As part of the Qiskit Channel, IBM hosted on 2020-04-24 a talk by Sergey Bravyi on achieving Quantum Advantage with Shallow Depth Circuits.
It's starts with a through and step by step introduction to the problem and its importance. First by stating necessary conditions for a good definition of quantum advantage. It needs to:
- have an efficient quantum circuit implementation
- be classically hard
- be verifiable.
While verifiability has always been a concern to people working in the field, it is interesting to see it deeply rooted in Sergey's requirements. Verifiability allows an experimentalist to convince skeptics that he has done a computation that is really solving the problem he stated. That's not obvious as a skeptic could not run a classical computation to check the result! Other models such as VUBQC offer built-in verifiability but we are not yet able to implement these models with the current devices (although photonics looks promising in this respect).
In a side remark Sergey made it clear that the problem solved need not be of practical interest. It just needs to be hard to solve classically.

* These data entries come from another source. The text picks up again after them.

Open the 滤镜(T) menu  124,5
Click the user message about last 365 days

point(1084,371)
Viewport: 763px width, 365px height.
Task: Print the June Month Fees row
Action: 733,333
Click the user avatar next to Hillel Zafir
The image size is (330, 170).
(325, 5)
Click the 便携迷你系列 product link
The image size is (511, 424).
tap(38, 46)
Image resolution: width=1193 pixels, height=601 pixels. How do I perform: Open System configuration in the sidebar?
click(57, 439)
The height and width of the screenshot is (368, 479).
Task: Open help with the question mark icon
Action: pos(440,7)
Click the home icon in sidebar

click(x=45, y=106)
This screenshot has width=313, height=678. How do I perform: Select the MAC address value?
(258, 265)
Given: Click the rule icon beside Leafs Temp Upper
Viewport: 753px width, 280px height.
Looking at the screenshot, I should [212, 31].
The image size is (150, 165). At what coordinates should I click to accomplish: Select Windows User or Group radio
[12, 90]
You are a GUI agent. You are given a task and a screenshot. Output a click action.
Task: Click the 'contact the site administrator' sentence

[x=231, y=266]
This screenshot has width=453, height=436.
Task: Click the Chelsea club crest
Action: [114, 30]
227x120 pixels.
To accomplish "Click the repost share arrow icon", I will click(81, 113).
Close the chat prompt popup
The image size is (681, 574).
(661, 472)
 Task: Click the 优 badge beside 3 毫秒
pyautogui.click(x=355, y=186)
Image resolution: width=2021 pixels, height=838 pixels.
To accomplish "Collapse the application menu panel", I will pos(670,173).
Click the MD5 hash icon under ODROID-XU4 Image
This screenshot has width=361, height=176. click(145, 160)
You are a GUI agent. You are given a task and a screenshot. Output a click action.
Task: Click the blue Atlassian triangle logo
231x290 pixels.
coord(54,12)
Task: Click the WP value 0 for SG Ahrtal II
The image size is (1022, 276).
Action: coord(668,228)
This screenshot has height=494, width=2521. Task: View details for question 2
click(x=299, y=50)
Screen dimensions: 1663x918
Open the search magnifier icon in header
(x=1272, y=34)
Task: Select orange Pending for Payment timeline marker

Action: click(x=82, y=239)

The nice surprise is to discover that the result indeed relies on a generalization of the Magic Square Game of Peres and Mermin. The idea is to have a play of the game between Alice and Bob placed at random positions in a quantum register. The other positions would use entanglement swapping to help them solve the game with probability 1. All this can be performed in constant depth (in the number of possible location available / register size). On the other hand, if we play the same game but with access to classical circuits only, because one would need the strategy to work for all positions of Alice and Bob, in a situation where the size of the register increases, it is possible to show that you need logarithmic depth circuits.
It's a very nice result that appeared in Science 362 p308 (2018), and I think the setting also hints at the advantage of small scale quantum computers in entanglement routing networks.